IMBECU   20882
INSTITUTO DE MEDICINA Y BIOLOGIA EXPERIMENTAL DE CUYO
Unidad Ejecutora - UE
congresos y reuniones científicas
Título:
THE EFFECT OF NEW ANTI-ERBB2 THERAPIES AND RETINOIC ACID IN HUMAN BREAST CANCER CELL PROLIFERATION
Autor/es:
REDONDO ANALIA; VANDERHOEVEN FIORELLA; FLAMINI MARINA INÉS; VARGAS ROIG LAURA; MARTÍNEZ ANA LAURA; SANCHEZ MATÍAS
Reunión:
Congreso; XXXIV Reunión Científica Anual de la Sociedad de Biología de Cuyo; 2016
Institución organizadora:
Sociedad de Biología de Cuyo
Resumen:
Breast cancer is classified in molecular subtypes according to the presence/absence of estrogen receptor, progesterone receptor and ErbB-2. Tumors overexpressing ErbB-2 are more aggressive and metastatic; hence patients have a poor prognosis.

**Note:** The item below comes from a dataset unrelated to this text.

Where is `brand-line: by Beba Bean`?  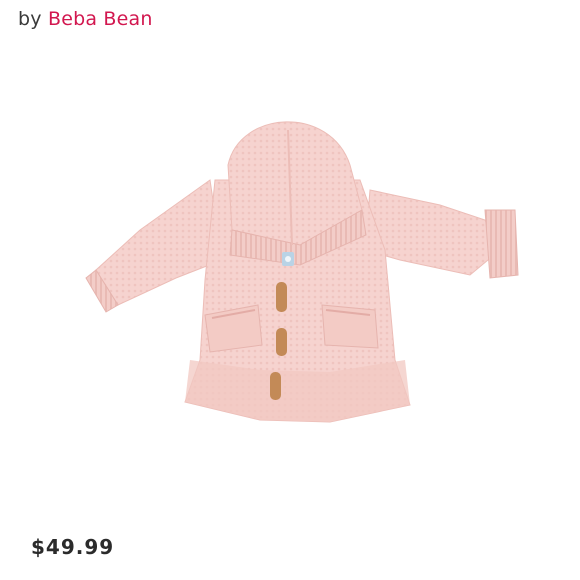
brand-line: by Beba Bean is located at coordinates (86, 19).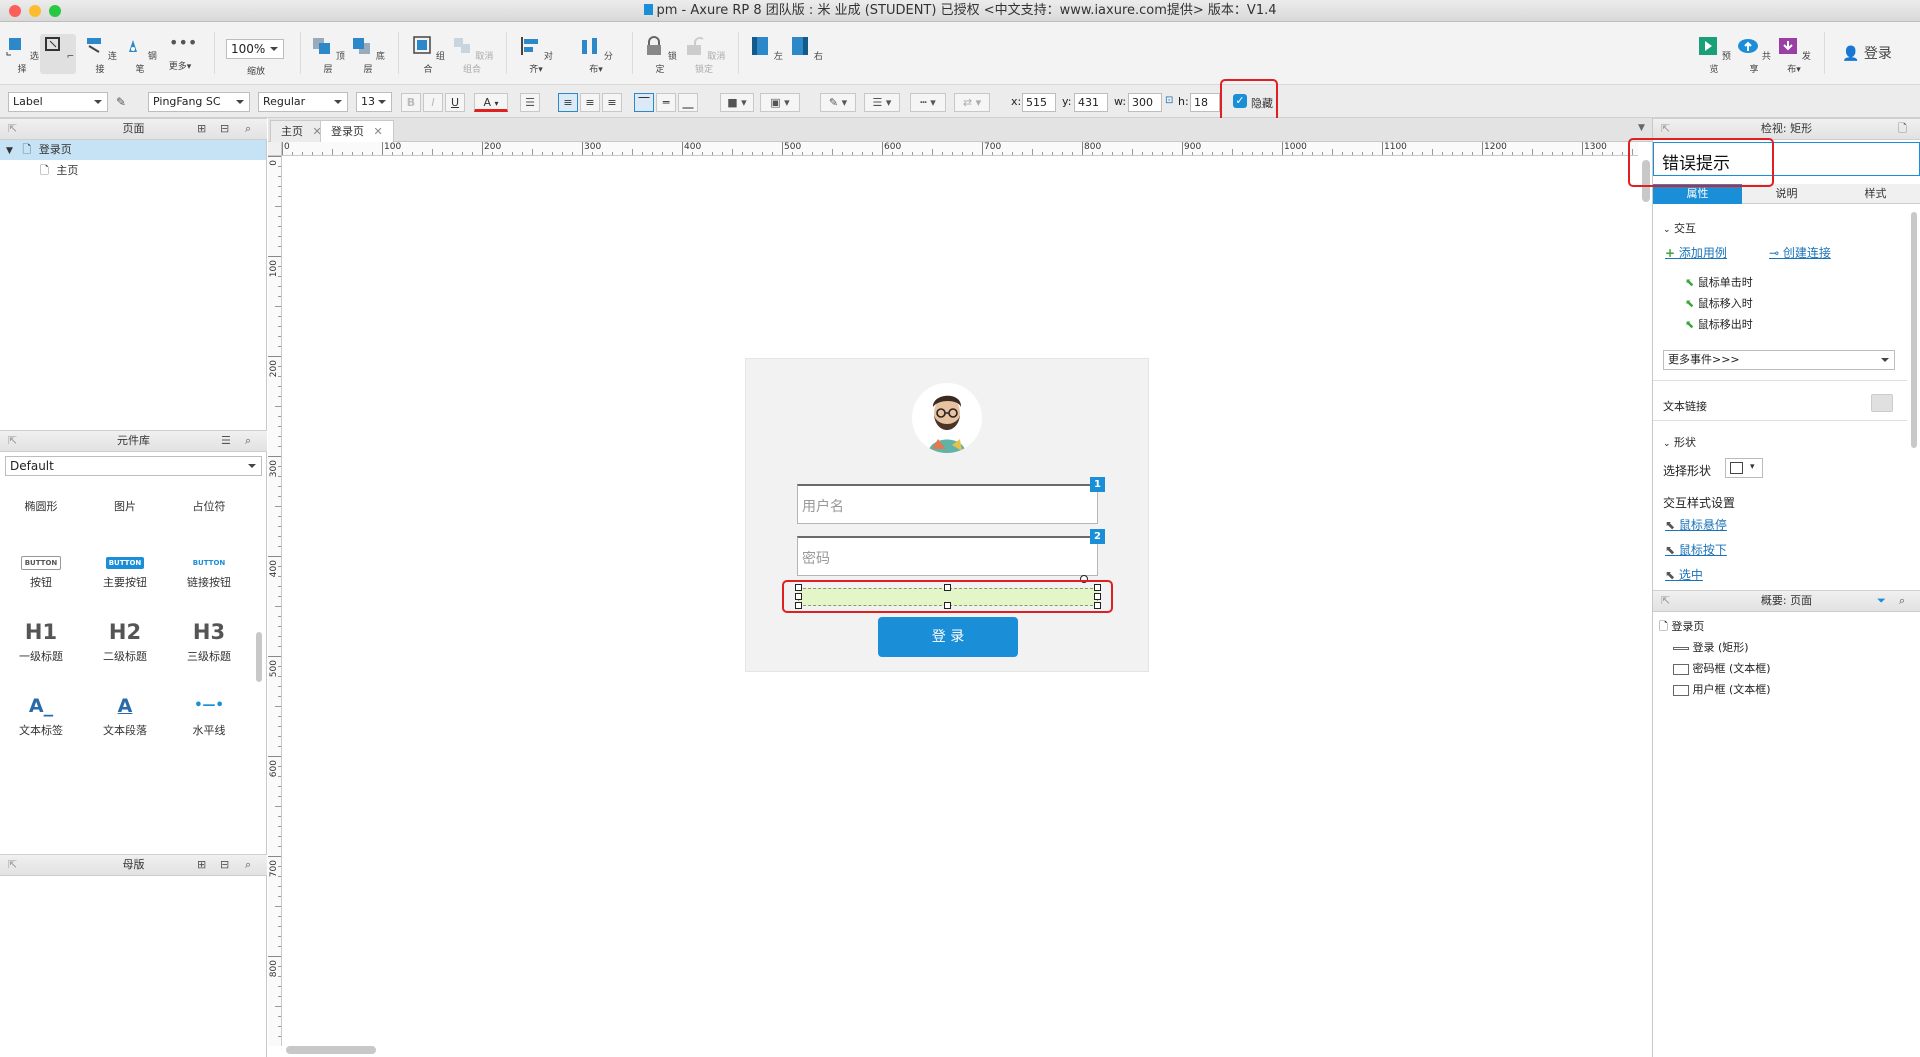  What do you see at coordinates (1882, 403) in the screenshot?
I see `text-link-button` at bounding box center [1882, 403].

Therefore, anti-ErbB2 strategies have been developed, for instance the monoclonal antibody Trastuzumab. Currently they are being used in clinic treatments. Despite this progress, not all patients respond to the treatment. Thus, it is necessary to develop new therapeutic approaches based on the combination of different existing drugs. Retinoids have been proposed in the adjuvant treatment of breast carcinoma because of their ability to inhibit cell growth. Objectives: 1) To evaluate the effect of different concentrations of trastuzumab and retinoic acid (RA) on cell proliferation. 2) To determine whether the combination of both drugs exerts a synergistic effect on the reduction of cell proliferation. Methodology: SKBR-3 and BT-474 breast cancer cell lines were used. The MTT assay and immunofluorescence were performed. Results: Seventy two hours treatments of SKBR-3 and BT-474 cells with different doses of Trastuzumab (0.1-1-10-100 μg/ml) and retinoic acid (10-8- 10-7-10-6- 10-5 M) are effective decreasing cell proliferation in a dose-dependent manner. Additionally, combination of both drugs (Trastuzumab 1-10-100 μg/ml and retinoic acid 10-6 M) yields a potentiating effect on cell proliferation reduction which was observed in SKBR-3 cells but not in BT-474 cells. Conclusion: the sensibility to anti-Erb2 therapies could be even greater with RA coadministration in ER-/ErbB-2+ tumors.